In [None]:
import pandas as pd
import numpy as np
import re

import matplotlib.pyplot as plt
from sklearn.model_selection import train_test_split
from sklearn.preprocessing import StandardScaler
from sklearn.decomposition import PCA
from sklearn.discriminant_analysis import LinearDiscriminantAnalysis
from sklearn.ensemble import RandomForestClassifier
from sklearn.metrics import accuracy_score


file_path = "listings.csv.gz"
df = pd.read_csv(file_path, compression="gzip")

cols = [
    "price", "latitude", "longitude",
    "accommodates", "bathrooms_text",
    "bedrooms", "beds",
    "number_of_reviews", "review_scores_rating"
]

df = df[cols].copy()


df["price"] = df["price"].astype(str)
df["price"] = df["price"].str.replace("$", "", regex=False)
df["price"] = df["price"].str.replace(",", "", regex=False)
df["price"] = pd.to_numeric(df["price"], errors="coerce")


# Salles de bain
def extract_bath(x):
    if pd.isna(x):
        return 0
    m = re.search(r"(\d+(\.\d+)?)", str(x))
    if m:
        return float(m.group(1))
    return 0


df["bathrooms"] = df["bathrooms_text"].apply(extract_bath)
df = df.drop(columns=["bathrooms_text"])


# Suppression NaN
df = df.dropna()


# Creating targets
df["category_price"] = pd.qcut(
    df["price"],
    q=4,
    labels=[0, 1, 2, 3]
)

print(df["category_price"].value_counts())



features = [
    "latitude", "longitude",
    "accommodates", "bedrooms", "beds",
    "bathrooms",
    "number_of_reviews", "review_scores_rating"
]

X = df[features]
y = df["category_price"]


# =========================
# 5. Standardisation
# =========================

scaler = StandardScaler()
X_scaled = scaler.fit_transform(X)


# =========================
# 6. Train / Test split
# =========================

X_train, X_test, y_train, y_test = train_test_split(
    X_scaled,
    y,
    test_size=0.2,
    random_state=42
)


# =========================
# 7. PCA (visualisation)
# =========================

pca = PCA(n_components=2)
X_pca = pca.fit_transform(X_scaled)

plt.figure(figsize=(8, 6))
plt.scatter(
    X_pca[:, 0],
    X_pca[:, 1],
    c=y.astype(int),
    alpha=0.5
)
plt.title("PCA - Projection des logements")
plt.xlabel("PC1")
plt.ylabel("PC2")
plt.colorbar(label="Classe prix")
plt.show()


# =========================
# 8. LDA
# =========================

lda = LinearDiscriminantAnalysis()
lda.fit(X_train, y_train)

y_pred_lda = lda.predict(X_test)
acc_lda = accuracy_score(y_test, y_pred_lda)

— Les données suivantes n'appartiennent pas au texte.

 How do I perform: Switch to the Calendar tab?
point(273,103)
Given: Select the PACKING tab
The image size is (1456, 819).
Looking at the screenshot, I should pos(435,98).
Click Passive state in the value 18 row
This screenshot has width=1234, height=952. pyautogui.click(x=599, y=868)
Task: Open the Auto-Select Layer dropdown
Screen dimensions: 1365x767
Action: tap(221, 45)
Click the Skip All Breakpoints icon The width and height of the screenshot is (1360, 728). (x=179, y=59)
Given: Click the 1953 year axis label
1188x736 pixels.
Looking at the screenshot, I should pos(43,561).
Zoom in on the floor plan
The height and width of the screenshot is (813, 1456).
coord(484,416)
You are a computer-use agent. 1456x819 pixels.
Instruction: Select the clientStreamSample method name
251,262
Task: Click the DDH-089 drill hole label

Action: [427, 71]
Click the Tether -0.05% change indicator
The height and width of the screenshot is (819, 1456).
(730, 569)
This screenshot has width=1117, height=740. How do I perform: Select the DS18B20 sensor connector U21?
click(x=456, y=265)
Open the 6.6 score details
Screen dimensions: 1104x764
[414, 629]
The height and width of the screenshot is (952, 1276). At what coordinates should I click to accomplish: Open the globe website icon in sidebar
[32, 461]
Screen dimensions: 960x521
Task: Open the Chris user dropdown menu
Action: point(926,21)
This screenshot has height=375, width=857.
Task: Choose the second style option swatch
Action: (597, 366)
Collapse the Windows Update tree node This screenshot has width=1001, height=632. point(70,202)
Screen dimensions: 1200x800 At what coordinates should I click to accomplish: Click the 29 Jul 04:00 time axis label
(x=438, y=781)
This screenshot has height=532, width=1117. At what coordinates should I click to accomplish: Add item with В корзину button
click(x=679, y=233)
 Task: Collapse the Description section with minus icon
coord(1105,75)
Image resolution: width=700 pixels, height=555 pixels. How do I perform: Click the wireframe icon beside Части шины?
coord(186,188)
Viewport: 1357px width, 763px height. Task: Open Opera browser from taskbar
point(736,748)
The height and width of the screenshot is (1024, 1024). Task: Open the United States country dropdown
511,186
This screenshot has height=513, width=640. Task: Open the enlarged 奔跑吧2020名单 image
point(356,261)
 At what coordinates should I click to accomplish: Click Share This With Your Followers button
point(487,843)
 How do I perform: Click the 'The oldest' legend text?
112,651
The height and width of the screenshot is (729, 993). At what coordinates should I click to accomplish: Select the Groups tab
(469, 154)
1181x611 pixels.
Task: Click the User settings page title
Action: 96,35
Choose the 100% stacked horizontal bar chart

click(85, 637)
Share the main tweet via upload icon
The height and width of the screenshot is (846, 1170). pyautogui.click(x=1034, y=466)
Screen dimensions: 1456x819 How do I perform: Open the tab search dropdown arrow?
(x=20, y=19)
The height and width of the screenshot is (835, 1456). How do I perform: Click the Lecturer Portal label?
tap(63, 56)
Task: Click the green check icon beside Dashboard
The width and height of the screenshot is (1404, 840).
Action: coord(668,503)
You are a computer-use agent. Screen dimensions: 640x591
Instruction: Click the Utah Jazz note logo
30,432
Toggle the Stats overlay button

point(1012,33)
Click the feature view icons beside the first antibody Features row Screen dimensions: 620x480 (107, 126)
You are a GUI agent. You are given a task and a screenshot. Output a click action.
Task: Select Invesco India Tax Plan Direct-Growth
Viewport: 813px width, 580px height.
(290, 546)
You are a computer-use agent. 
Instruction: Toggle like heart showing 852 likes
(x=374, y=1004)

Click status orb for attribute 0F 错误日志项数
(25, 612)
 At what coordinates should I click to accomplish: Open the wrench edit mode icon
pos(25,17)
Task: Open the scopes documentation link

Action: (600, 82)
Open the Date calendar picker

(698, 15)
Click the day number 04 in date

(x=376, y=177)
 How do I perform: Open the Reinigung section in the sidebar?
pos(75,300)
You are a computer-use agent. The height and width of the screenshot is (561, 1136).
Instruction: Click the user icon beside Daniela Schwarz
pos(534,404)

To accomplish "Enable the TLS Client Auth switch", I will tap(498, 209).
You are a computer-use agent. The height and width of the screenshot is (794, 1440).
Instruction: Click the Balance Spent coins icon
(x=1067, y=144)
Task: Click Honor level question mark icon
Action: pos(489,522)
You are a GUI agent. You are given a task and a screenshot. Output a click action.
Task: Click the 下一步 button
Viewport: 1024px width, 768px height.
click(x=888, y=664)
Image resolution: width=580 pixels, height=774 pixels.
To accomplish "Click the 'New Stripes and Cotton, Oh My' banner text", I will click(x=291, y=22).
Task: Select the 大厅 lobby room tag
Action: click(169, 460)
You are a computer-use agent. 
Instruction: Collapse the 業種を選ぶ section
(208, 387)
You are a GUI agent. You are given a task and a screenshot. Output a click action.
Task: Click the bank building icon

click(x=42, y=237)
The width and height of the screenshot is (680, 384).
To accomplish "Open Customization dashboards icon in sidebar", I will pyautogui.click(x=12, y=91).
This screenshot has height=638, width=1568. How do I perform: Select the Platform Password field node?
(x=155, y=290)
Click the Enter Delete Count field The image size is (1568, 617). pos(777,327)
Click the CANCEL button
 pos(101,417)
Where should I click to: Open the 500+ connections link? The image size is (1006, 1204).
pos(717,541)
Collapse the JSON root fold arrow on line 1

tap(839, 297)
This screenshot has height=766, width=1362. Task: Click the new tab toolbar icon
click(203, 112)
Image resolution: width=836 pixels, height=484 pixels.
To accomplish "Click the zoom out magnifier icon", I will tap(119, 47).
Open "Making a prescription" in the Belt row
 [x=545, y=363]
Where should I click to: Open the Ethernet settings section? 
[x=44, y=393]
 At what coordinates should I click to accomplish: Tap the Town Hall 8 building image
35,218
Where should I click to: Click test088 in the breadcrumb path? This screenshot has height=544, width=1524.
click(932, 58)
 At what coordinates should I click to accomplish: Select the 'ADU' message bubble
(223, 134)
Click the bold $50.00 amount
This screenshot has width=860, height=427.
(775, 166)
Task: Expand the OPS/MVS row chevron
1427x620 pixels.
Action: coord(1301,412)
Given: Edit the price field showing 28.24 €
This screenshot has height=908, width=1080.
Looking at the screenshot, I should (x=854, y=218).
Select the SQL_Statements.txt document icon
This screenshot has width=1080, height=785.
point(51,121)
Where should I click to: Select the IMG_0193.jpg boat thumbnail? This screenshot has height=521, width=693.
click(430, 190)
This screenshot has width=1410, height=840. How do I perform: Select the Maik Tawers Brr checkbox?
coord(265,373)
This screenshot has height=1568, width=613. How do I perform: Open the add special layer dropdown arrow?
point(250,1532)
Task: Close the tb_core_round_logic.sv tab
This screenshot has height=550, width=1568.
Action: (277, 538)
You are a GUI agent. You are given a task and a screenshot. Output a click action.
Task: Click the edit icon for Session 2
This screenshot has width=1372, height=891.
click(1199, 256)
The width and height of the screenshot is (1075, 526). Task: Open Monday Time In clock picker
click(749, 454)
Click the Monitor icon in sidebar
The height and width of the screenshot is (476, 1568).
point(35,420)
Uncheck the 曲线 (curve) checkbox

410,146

print("Accuracy LDA :", round(acc_lda, 3))



rf = RandomForestClassifier(
    n_estimators=100,
    random_state=42
)

rf.fit(X_train, y_train)

y_pred_rf = rf.predict(X_test)
acc_rf = accuracy_score(y_test, y_pred_rf)

print("Accuracy Random Forest :", round(acc_rf, 3))


# Importance variables
importances = pd.Series(
    rf.feature_importances_,
    index=features
).sort_values(ascending=False)

print("\nImportances :")
print(importances)